Enhancement of transdermal delivery of 6-β-naltrexol via a codrug linked to hydroxybupropion

Naltrexone (NTX) is a potent opioid antagonist used in the treatment of alcohol dependence and heroin abuse. Compared with naloxone, NTX has a longer duration of action largely attributed to its major active metabolite, 6-β-naltrexol. The purpose of this study was to increase the delivery of 6-β-naltrexol across human skin in vitro via a novel codrug. A carbonate codrug of 6-β-naltrexol linked to hydroxybupropion was synthesized and evaluated. In vitro human skin permeation rates were measured using a flow-through diffusion cell system.
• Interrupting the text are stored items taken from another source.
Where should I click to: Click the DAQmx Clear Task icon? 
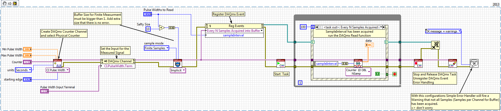point(452,63)

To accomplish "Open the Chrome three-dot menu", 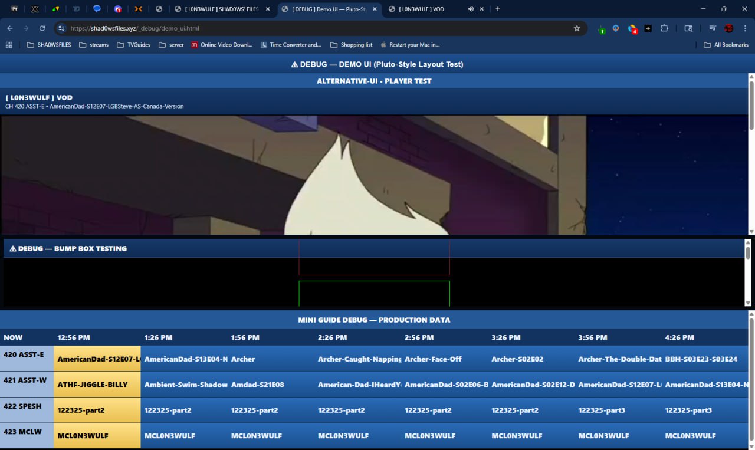I will coord(744,28).
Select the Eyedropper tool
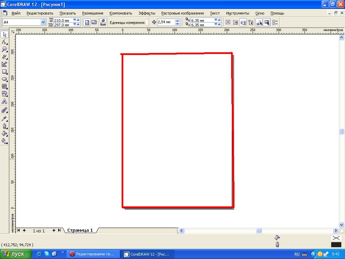Image resolution: width=345 pixels, height=259 pixels. point(5,119)
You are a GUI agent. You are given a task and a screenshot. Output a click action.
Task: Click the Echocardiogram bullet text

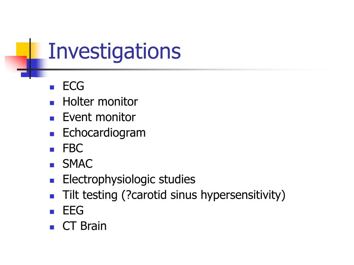(104, 133)
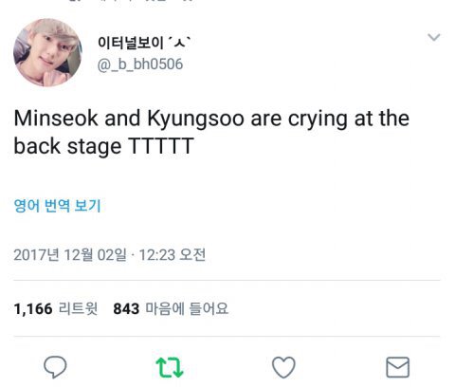
Task: View the 843 likes count
Action: (126, 308)
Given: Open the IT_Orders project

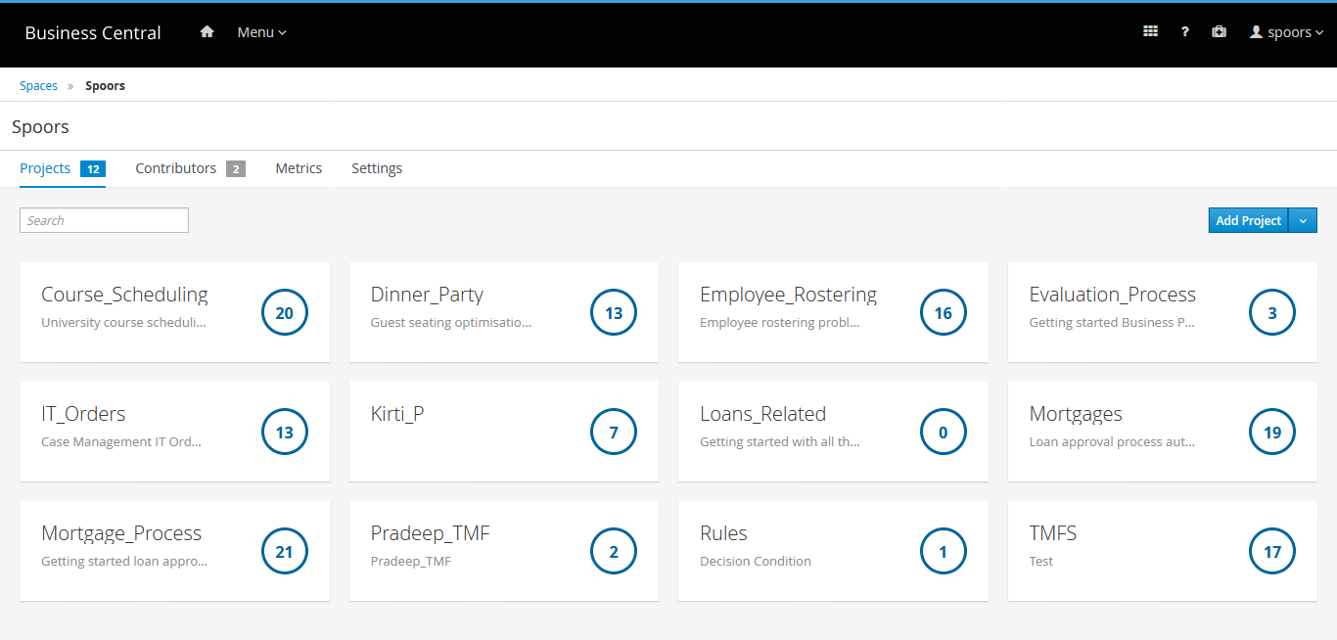Looking at the screenshot, I should (83, 415).
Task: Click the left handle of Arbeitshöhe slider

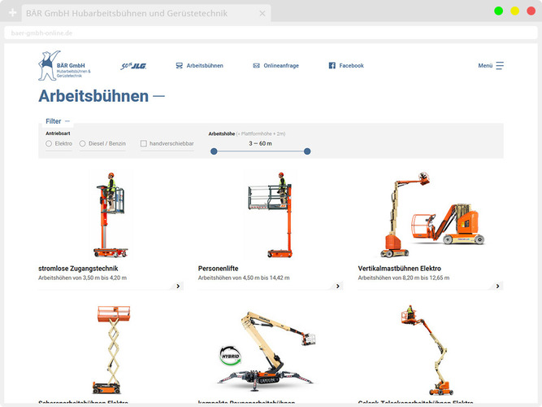Action: [x=214, y=151]
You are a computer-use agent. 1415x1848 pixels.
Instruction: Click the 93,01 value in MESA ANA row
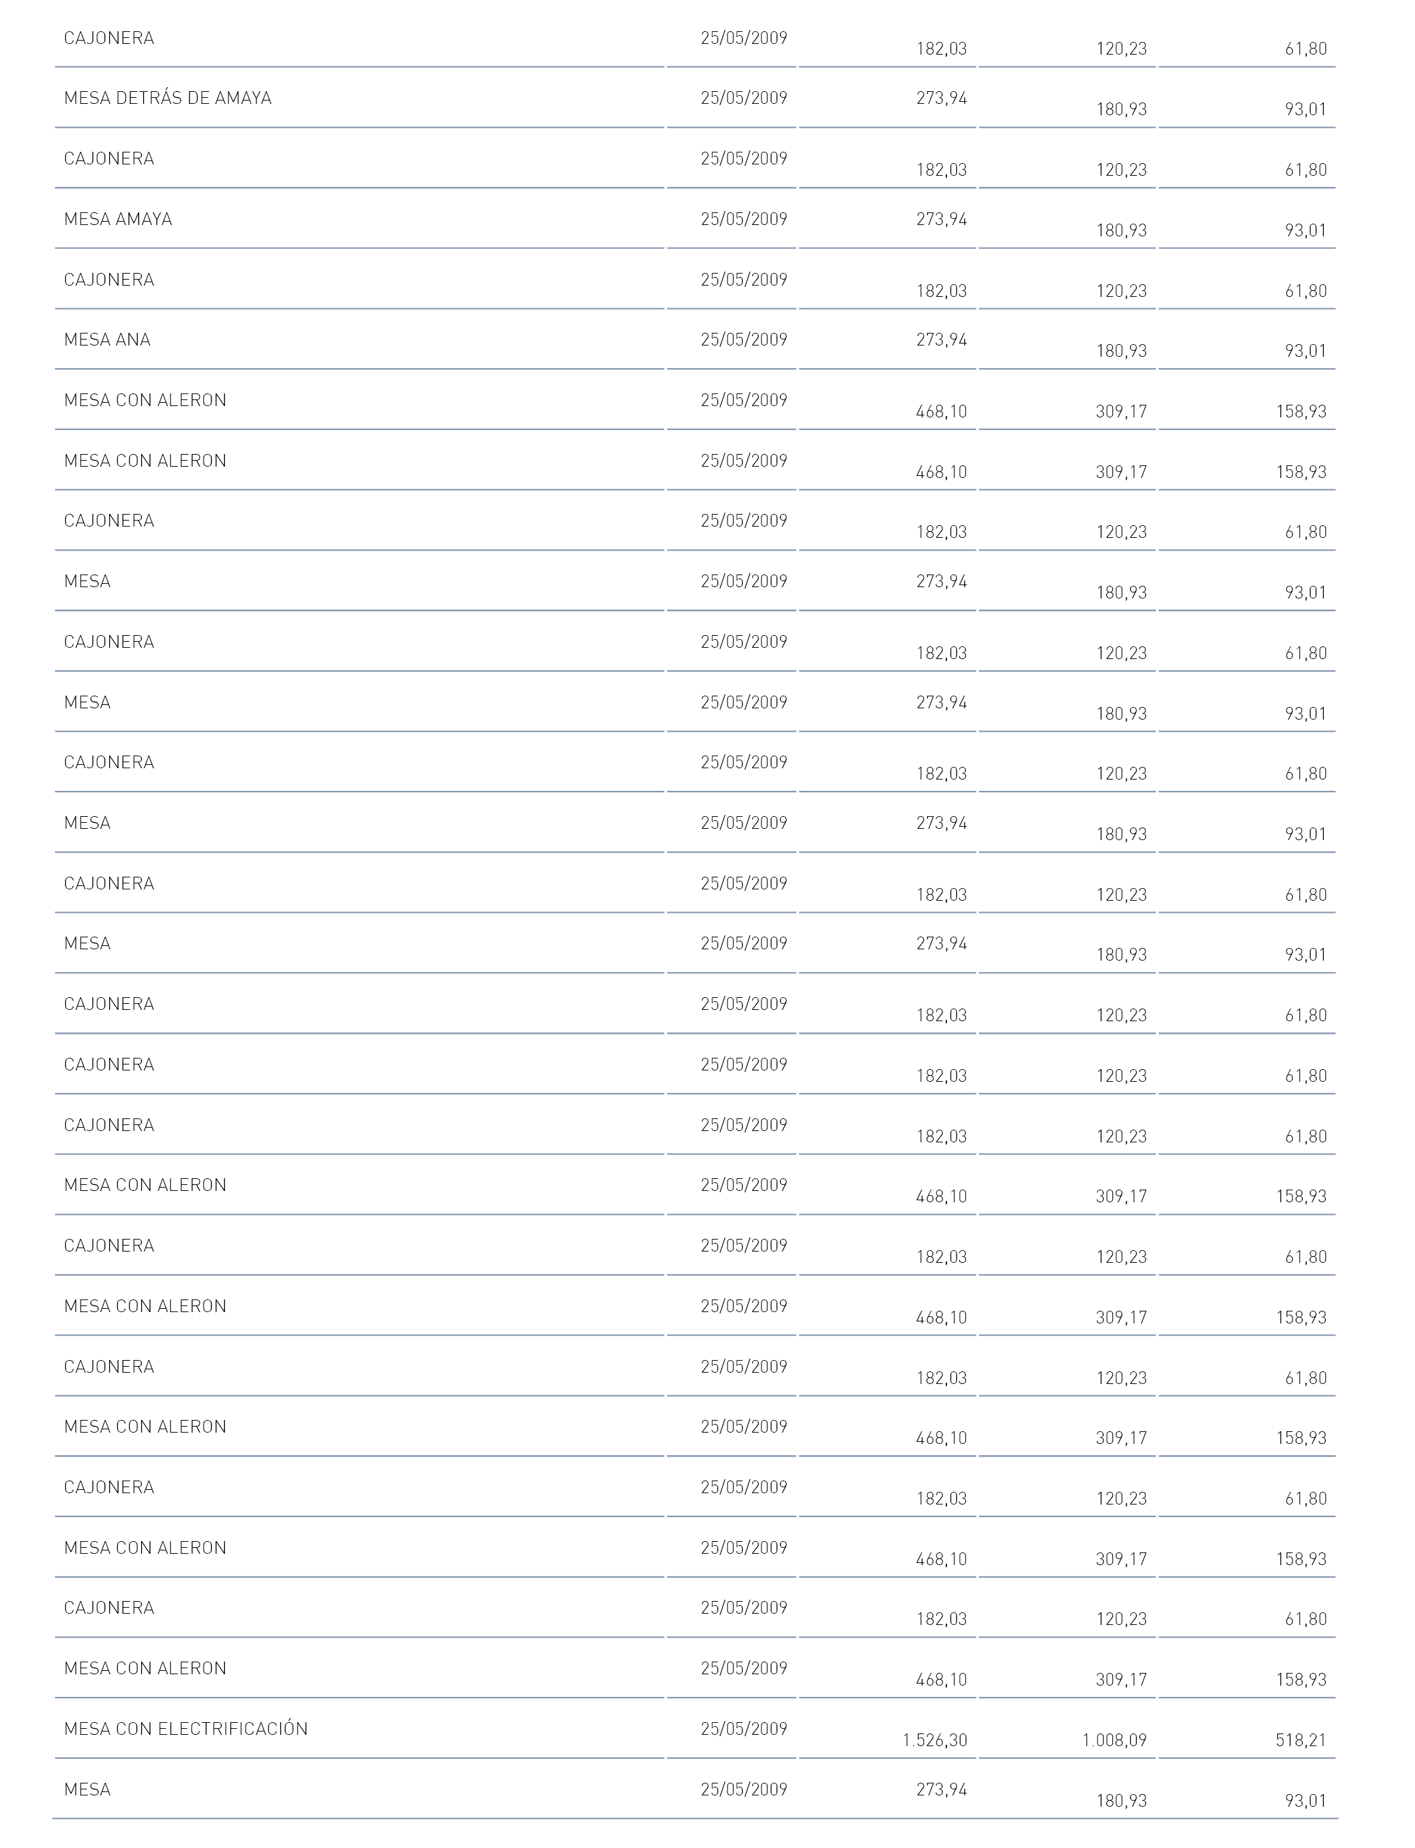1306,351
The drug melting points, solubilities, chemical stability, and skin disposition were determined. The carbonate codrug was hydrolyzed on passing through skin and appeared as a combination of intact codrug and parent drugs, 6-β-naltrexol and hydroxybupropion, in the receiver solution. The codrug provided a significantly (p < 0.05) higher 6-β-naltrexol flux across human skin than 6-β-naltrexol base. The extent of parent drug regeneration in the skin ranged from 56 to 86%. A higher stratum corneum partition coefficient and rapid bioconversion of the carbonate codrug in the skin correlated with increased 6-β-naltrexol delivery rates.